We then learned about the street art in Valparaíso which is everywhere. People are paid to paint murals, especially as having a mural on your wall prevents someone from tagging it.

Our tour finished with trying a drink called hote, which also means flirt. The drink is coke mixed with wine. I found it sweet and gross.

We then headed to get lunch at a place suggested by the tour guide. We had to wait 10 minutes for them to open at 1. We had three courses, a drink, and a coffee for around 8 USD. It was very good.

We stopped back at the hostel to relax and check the WiFi for a bit and then went on another walking tour, this one on the more touristy part of Valparaíso. We walked first to the port and then took an elevator up the hill. We walked around the hills, looking at street art. We saw the first Protestant church in Chile and then the first Protestant church with a cross on top. They built a Catholic church with two crosses on it, to try and be bigger than the Protestant church but people believed if you built your house near a church it was good luck, so that church is obscured.

We then stopped to meet a local who gave us homemade Alfajores, which were great.

Valparaíso is an UNESCO protected place, or at least parts of it are. This prevents new development from changing the character of the city.
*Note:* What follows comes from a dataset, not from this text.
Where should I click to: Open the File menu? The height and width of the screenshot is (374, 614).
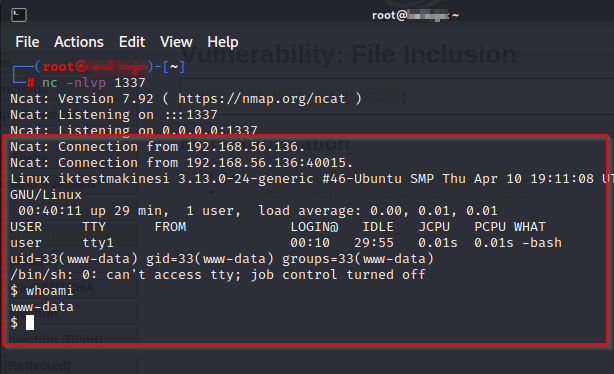[x=27, y=42]
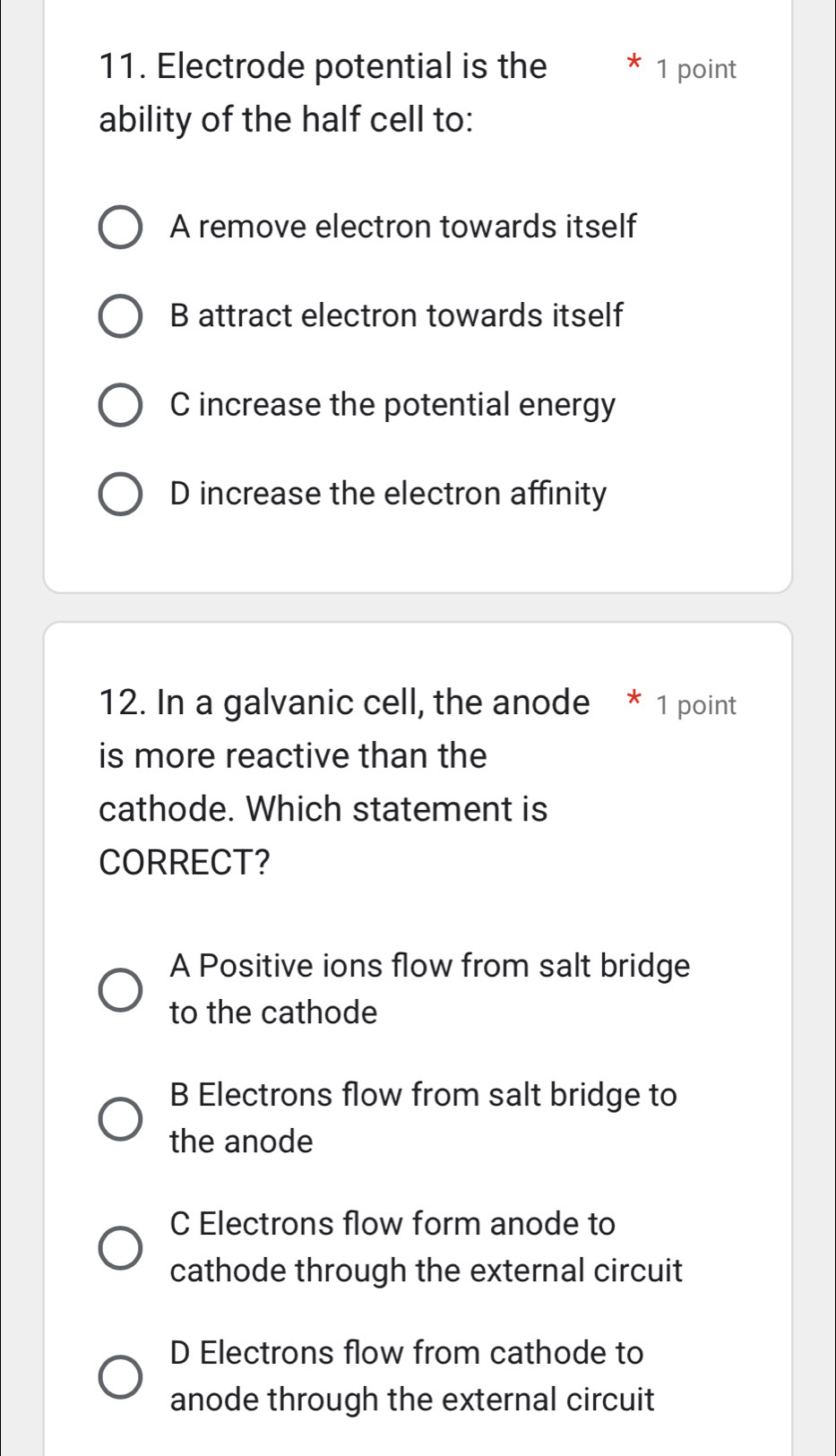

However, this means some buildings are left abandoned, because it is too expensive to repair our rebuild under the guidelines.

This tour ended with us trying chicha, which is fermented grapes, mixed with a cheap white wine. It was much better than the other drink.

We then stopped at a bar that is known for it’s pisco sours and had some. We stopped quickly at the hostel so I could drop my stuff off.

We then went to Casa Cerzeva Altamira, a small brewery, where we each got a flight. It was very good. We headed up the elevator again and got dinner overlooking the city. We split a bottle of Chilean wine. I had an excellent cut of swordfish, which that waitress mimed so I could understand, and risotto. We finished with lava cake which was fantastic.

We then went back to the hostel and to bed.

Crossing the Andes: Valparaíso Day 1

On Sunday, I headed over the Andes to Chile. I took an early bus and I thought I had reserved one of the seats on the top in the front but instead I was downstairs. I still had a great view of the mountains as we drove through them.

Crossing the border, we had to get off the bus, wait in line to get our passports stamped then wait again to have our bags checked and dogs check the bus. It took less than a hour, which is why I took an early bus. Later in the day, people can wait over 2 hours to cross.

I arrived in Santiago and promptly bought a ticket to Valparaíso. I grabbed a quick empanada before heading to the gate. After waiting for a bit I found out that my bus left from a different bus station across the street. I was able to just catch my bus. The bus ride to Valparaíso took around an hour and a half.

In Valparaíso, I headed to my hostel. My first impression of Valparaíso was it had the hills of San Francisco, without having been built on a grid at all and everything is on top of each other. When I tried to charge my phone realized I needed a different type of adapter. There was an Australian girl in my room who had also just arrived, so we decided to walk around Valparaíso.

I was able to find the adapter much quicker than I expected. We then took a funicular up a hill where we had a great view of the city. We were stopped by some girls who I think were asking us questions for their school work but they did not know how to ask them in English so it was a little awkward. We then grabbed some pizza and beer in an adorable little restaurant.

We walked down the hill and stopped at the hostel for a bit to get some WiFi and drop off my bag.

We walked around, trying to find somewhere to have a drink. However since it was Sunday, nothing was open. We finally found a little sandwich shop and ended up eating dinner there. I had a sandwich based on a traditional Valparaíso food called Chorrillana. It was meat, onions, french fries, and an egg. It was very good. We then went back to the hostel to relax and go to bed.